Request: From the code comments in the Rust lifetimes article, list every reason given for why a statement is an error or won't compile.

Article:
* * * *

This unique ownership + borrow check mechanism effectively avoids the pointer/iterator invalidation bug and the performance problems caused by aliasing.

On top of this, Rust introduces the concept of lifetime, i.e. each variable has a lifetime, and when multiple variables are referenced, the compiler checks the lifetime relationship between them, forbidding a non-owning reference to be accessed after the lifetime of the original object.

let s: &String;

{
    let x = String::new("abc");
    s = &x;
}

println!("s is {}", s);  // error, lifetime(s) > lifetime(x)

This is a relatively simple example, so let’s look at some more complex ones.

// not valid rust, for exposition only
struct ABC
{
    x: &String,
}

fn foo(x: String)
{
    let z = ABC { x: &x };

    consume_string(x);  // not compile, x is borrowed by z
    drop(z);  // call destructor explicitly

    consume_string(x);  // ok

    // won't compile, bind a temp to z.x
    let z = ABC { x: &String::new("abc") };
    // use z

    // Box::new == make_unique
    // won't compile, the box object is destroyed soon
    let z = ABC{ x: &*Box::new(String::new("abc") };
    // use z
}

Look at another, more complex one, involving multiple threads.

void foo(ThreadPool* thread_pool)
{
    Latch latch{2};

    thread_pool->spawn([&latch] {
        // ...
        latch.wait();  // dangle pointer访问
    });

    // forget latch.wait();
}

This is a very typical lifetime error, C++ may not find the problem until runtime, but with Rust the compilation of similar code will fail. Because latch is a stack variable, its lifetime is very short, and when passing a reference across threads, the reference can actually be called at any time, and its lifetime is the whole process lifetime, for which Rust has a special name, ‘static’. as the cpp core guidelines say: CP.24: Think of a thread as a global container, never save a pointer in a global container.

In Rust, the rust compiler forces you to use reference counting to show that shared requirements are stated (anyone who finds a problem with this statement is already a Rust master).

fn foo(thread_pool: &mut ThreadPool)

* * * *

Provided information:
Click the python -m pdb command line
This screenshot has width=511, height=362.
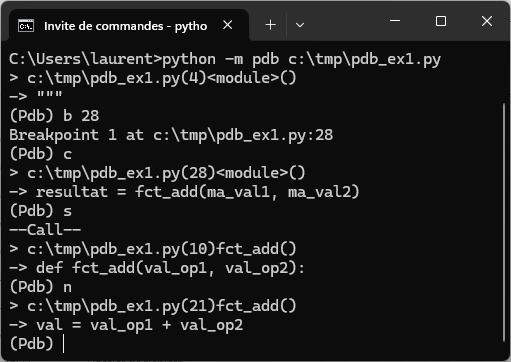(x=225, y=59)
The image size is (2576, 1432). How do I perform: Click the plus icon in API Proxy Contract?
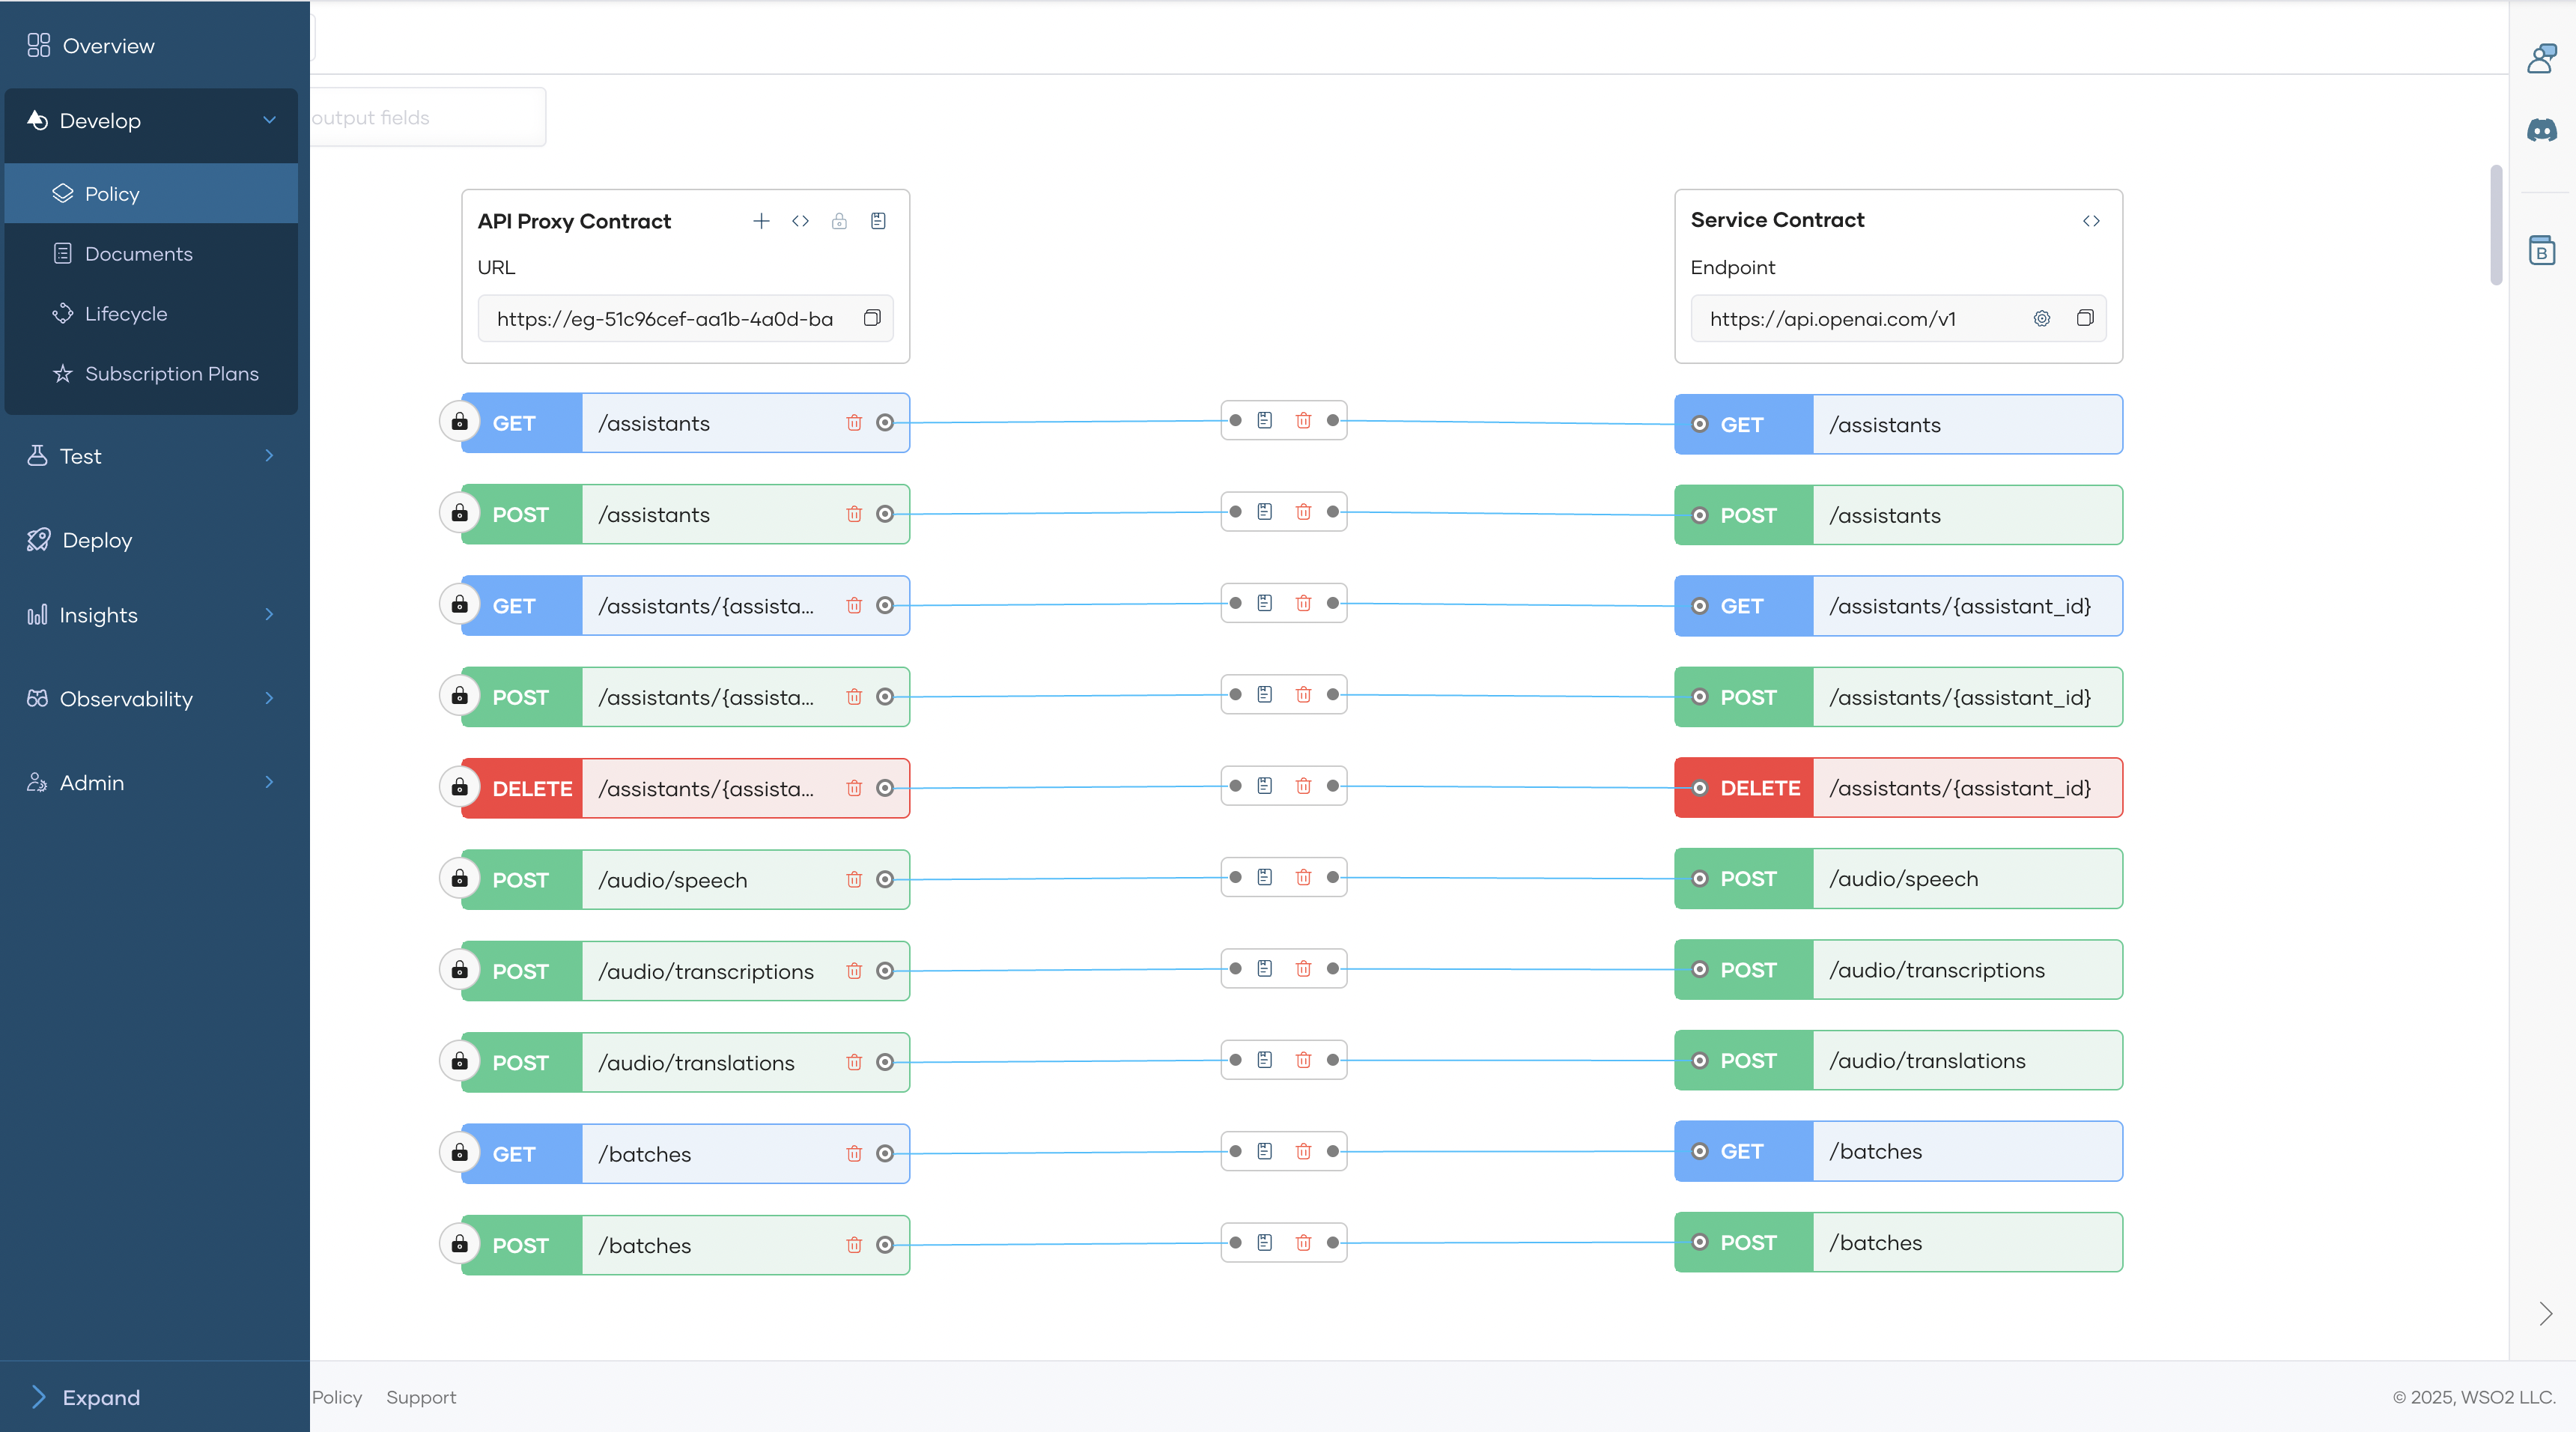(761, 221)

* * * *

Solution to this problem:
- lifetime(s) > lifetime(x)
- x is borrowed by z
- bind a temp to z.x
- the box object is destroyed soon